Chers amis journalistes, vous avez dû entendre comme moi, le vendredi 03 octobre 2014  dernier le Ministre Marcel Alain de Souza annoncer que le contrat avec Bolloré devrait bientôt être conclu et signé. Je n’ai même pas su s’il fallait en rire ou en pleurer. Si j’avais ri, ç’aurait été parce que cette signature serait nulle et de nulle effet. Je ne vois pas comment Monsieur Bolloré et son groupe auraient pu faire valoir un contrat signé dans ces conditions. Il est censé connaitre le droit. Et il doit s’y conformer. Si j’avais pleuré, ç’aurait été non pas désespoir pour le dossier, mais pour mon pays. L’affaire est pendante devant les tribunaux. Et comme Boni Yayi sait le faire, il est prêt à foncer tête baissée. Il va encore provoquer la condamnation du Bénin à payer des centaines de milliards de francs Cfa. Et c’est dangereux. C’est grave. Quel est donc que ce Président qui ne se soucie pas de l’avenir de ses compatriotes ? Pourquoi cet entêtement ? Pourquoi cet empressement ? Il a déjà accumulé près de 200 milliards de dettes, et ça ne lui dit rien. Il en veut encore plus.

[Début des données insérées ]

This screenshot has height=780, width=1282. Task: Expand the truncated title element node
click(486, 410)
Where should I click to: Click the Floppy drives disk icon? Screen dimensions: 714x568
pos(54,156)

Chers amis journalistes, c’est ce qui motive la conférence de presse de ce jour. Boni Yayi nous mène droit dans un abîme. Un gouffre sans fond. Et, parce que je dois mon mandat à ce peuple, je viens le dénoncer avec force. Il ne sera pas dit demain, quand le groupe Pétrolin aura gagné des milliards de dommages-intérêts, qu’il faudrait qu’il y renonce par souci de patriotisme. Dites à Boni Yayi de restituer à chacun son dû maintenant avant qu’il ne soit trop tard. S’il y a encore une concession que Monsieur Samuel Dossou-Aworet serait prêt à faire, c’est d’exécuter le projet en associant pour sa part l’opérateur Bolloré et son groupe. Pas l’inverse. Que cela soit clair. Les menaces, les tentatives d’intimidation ne nous effraient pas. Elles ne nous ébranlent pas. (…) »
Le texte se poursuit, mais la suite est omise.